I'll bet Saddam wishes he had invented it first, this thing beats a Scud by a million miles
It had a couple of names, the official name was the IBM 5150, the regular guy in the street called it the "PC".
IBM claimed that the PC was the answer to everyone's needs. At last you could have a computer on your desk, better still, it was at an affordable price. The adverts stated that you too could join the computer age for under $2000.
It turned out that the truth was slightly different. To use an automotive analogy, the PC came with a number of 'optional extras', among them wheels, engine, seats, and brakes!
Without the optional extras you had a car that did not go far.
The upshot was that after paying about $5000 you actually had a computer. Unfortunately in their haste to get to market IBM had forgotten a couple of bits to the jigsaw puzzle.

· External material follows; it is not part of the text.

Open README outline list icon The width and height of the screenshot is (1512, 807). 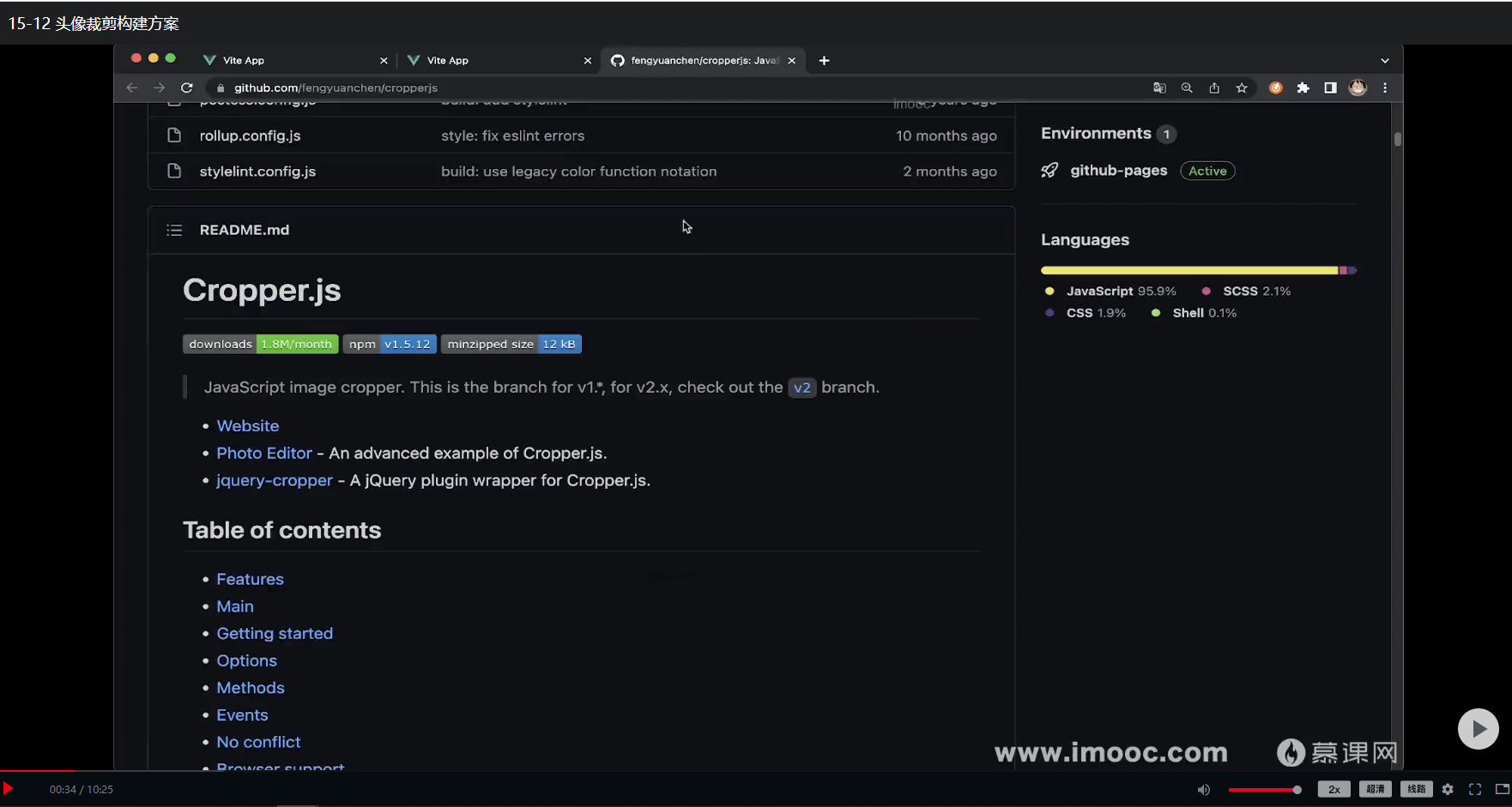pyautogui.click(x=174, y=230)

They had absolutely no programs to run on it except the operating system that our good buddy Bill had purloined from Tim Patterson.
And although IBM's main thrust was to sell these machines to companies that already owned IBM Mainframes there was no way to connect a PC to a Mainframe.

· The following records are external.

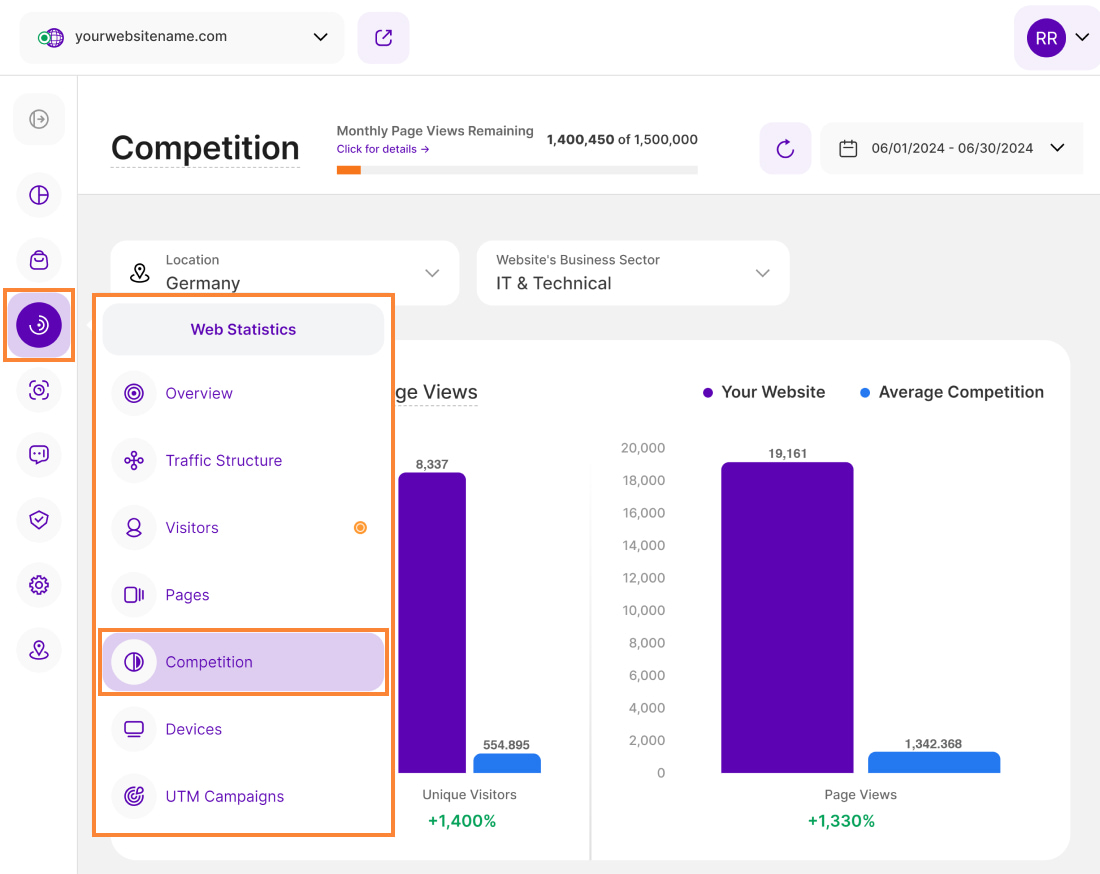Select Traffic Structure menu item
Screen dimensions: 1100x874
coord(223,461)
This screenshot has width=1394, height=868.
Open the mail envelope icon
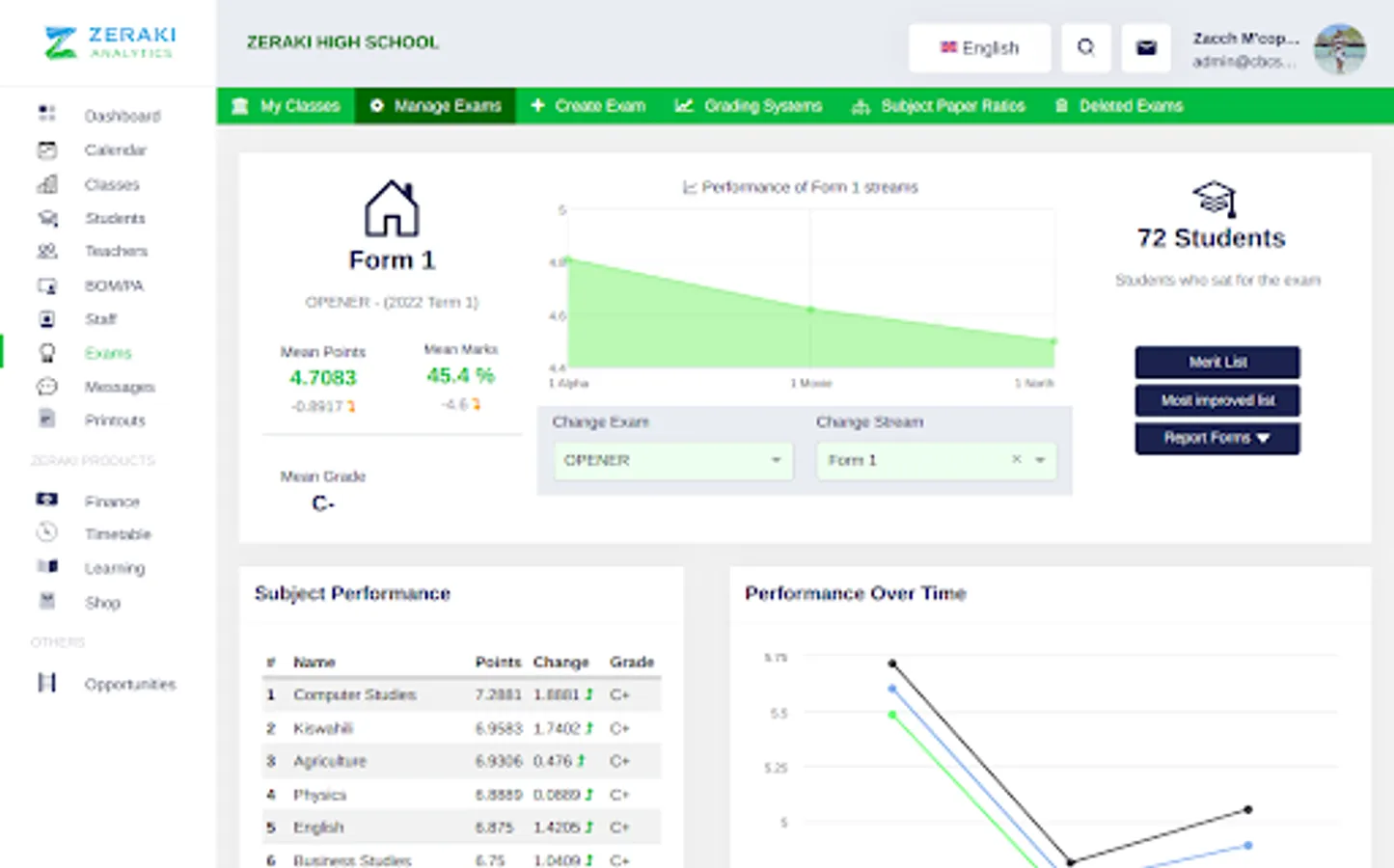(x=1146, y=47)
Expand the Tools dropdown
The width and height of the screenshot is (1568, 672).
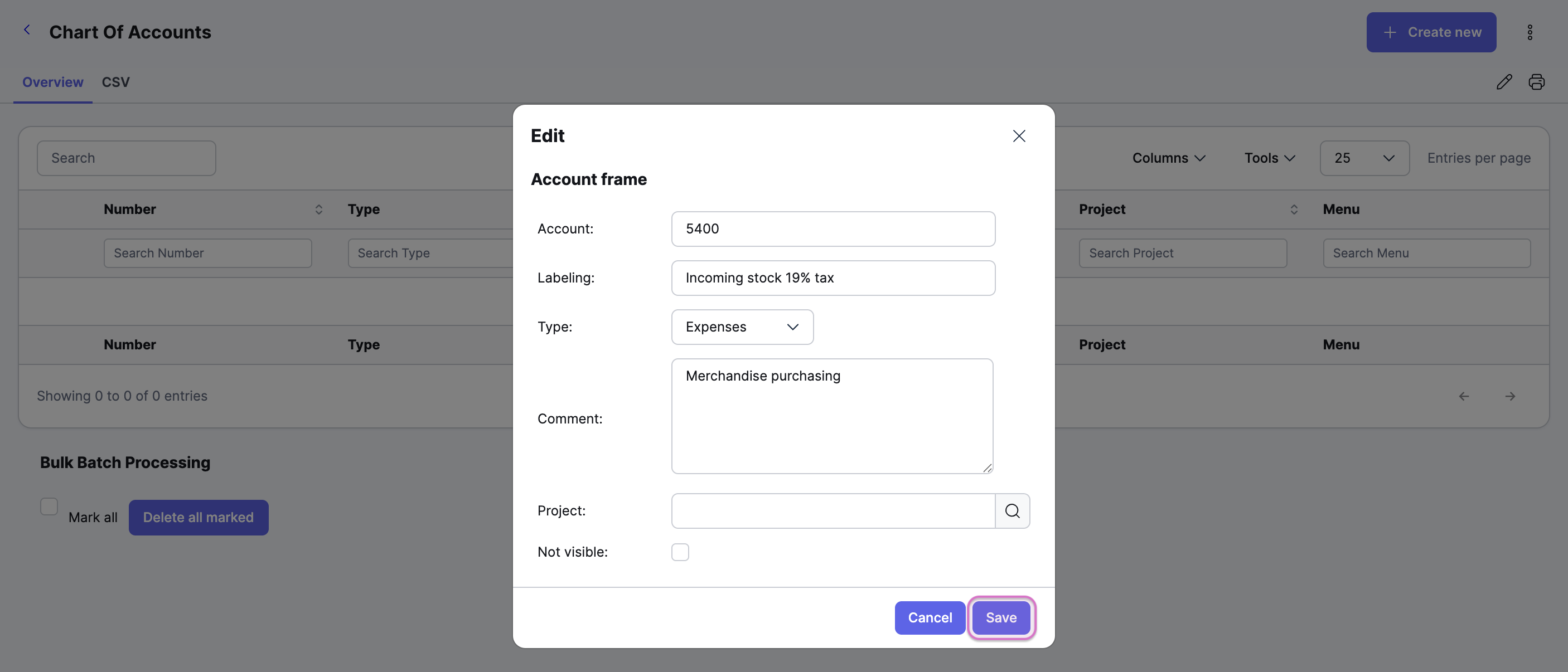tap(1269, 158)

These minor issues did not dent sales. IBM had projected to sell 250,000 units in year one, and if they did, they were set to turn a tidy profit. They actually sold 3 million units in year one!
IBM was in heaven, they had cracked the personal computer market!
incidentally Bill was not doing bad either. The agreement that he had with IBM was that they would pay $20 per copy of DOS. So our good buddy Bill who had purchased DOS from Tim Patterson for $50,000 got $60 Million in revenue in year one! Now that's what I call a return on investment!